A few weeks after the new management took over at Griffiths in July 2011, founder Brad Griffiths, a former investment banker, fell from his fishing boat and drowned in a lake outside his Ontario cottage. Shortly after his death the bribes were discovered by the new management.
Mahamoud Bechir continues to dispute the Griffiths bribe and disclaims any benefit from the $2 million given to his wife. He was relieved as Chad’s ambassador to South Africa on January 26, 2013.11
Griffiths continues to operate with 44 workers in Chad. It began to spud its third well on January 24, 2013. It maintains rights to explore and extract resources over a total area of 26,103 square kilometers in southern Chad.

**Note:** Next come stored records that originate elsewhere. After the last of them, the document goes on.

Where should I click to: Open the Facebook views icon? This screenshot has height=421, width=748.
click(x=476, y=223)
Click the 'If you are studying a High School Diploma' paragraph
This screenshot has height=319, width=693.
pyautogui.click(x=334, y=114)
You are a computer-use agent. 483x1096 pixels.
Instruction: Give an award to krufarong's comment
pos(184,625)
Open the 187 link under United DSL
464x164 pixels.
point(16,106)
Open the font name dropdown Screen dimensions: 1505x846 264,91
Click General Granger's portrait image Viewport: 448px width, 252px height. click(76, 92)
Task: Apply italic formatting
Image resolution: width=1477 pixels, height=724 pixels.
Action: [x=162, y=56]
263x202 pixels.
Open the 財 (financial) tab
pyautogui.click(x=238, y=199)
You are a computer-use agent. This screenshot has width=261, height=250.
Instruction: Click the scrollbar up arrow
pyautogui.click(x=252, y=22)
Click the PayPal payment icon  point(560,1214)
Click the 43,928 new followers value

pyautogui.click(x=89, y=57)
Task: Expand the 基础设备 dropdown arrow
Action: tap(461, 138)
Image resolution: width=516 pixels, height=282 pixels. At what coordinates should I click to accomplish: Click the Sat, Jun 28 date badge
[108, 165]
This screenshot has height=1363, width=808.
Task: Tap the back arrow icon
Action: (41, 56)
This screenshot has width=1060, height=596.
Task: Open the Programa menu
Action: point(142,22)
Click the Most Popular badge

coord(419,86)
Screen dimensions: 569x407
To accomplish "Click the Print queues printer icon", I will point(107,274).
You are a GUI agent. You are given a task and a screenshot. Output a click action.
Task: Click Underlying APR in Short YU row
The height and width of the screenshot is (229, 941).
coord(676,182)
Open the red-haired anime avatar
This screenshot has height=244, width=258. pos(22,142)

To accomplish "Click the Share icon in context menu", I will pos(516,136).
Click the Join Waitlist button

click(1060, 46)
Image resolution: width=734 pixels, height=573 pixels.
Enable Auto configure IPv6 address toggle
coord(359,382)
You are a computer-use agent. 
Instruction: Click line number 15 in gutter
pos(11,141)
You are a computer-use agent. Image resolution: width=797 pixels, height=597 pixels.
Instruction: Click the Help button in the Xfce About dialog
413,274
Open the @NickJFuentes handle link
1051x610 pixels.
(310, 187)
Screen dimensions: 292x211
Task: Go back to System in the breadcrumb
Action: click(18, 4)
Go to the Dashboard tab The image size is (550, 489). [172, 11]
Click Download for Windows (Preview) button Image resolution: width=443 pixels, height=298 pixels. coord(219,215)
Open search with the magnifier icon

Prosecutor seeks return of bribes, as company prepares for IPO
The prosecutor in the Griffiths case is seeking to reclaim the $2 million payment and the shares in Griffiths. Some of the proceeds have been spent on a luxury house in the Washington, DC suburbs, investments and a car for one of the couple’s nine children.
Griffiths plans an initial public offering in London this spring at a 50% premium on its current grey market price, which would value the company at more than $1.1 billion. If the European IPO is successful, it would tend to vindicate the new management’s strategy in voluntarily dealing with the corruption.
The company may be seen as replacing its management, investigating its own previous malfeasance, blowing the whistle on itself, co-operating with legal authorities and paying the fine. A full corruption clean-up cost of significantly less than $20 million is a miniscule price to pay for a $1.1 billion market reset valuation of the company.
Canada seeks to bolster Corruption of Foreign Public Officials Act
Shortly after the guilty plea by the company on February 5, 2013, the Government of Canada introduced An Act to Amend the Corruption of Foreign Public Officials Act. Promising to “redouble” its fight against corruption, it proposes to increase the maximum prison term to 14 years from 5 years for individuals, permit prosecutions against Canadians and their companies regardless of where the alleged occurred, enact a new business records crime of falsifying records or hiding payments related to bribery of foreign public officials, and stage out the exemption for facilitation payments.
* Peter Bowal is a Professor of Law at the University of Calgary, where Karen Lynn Perry is a student.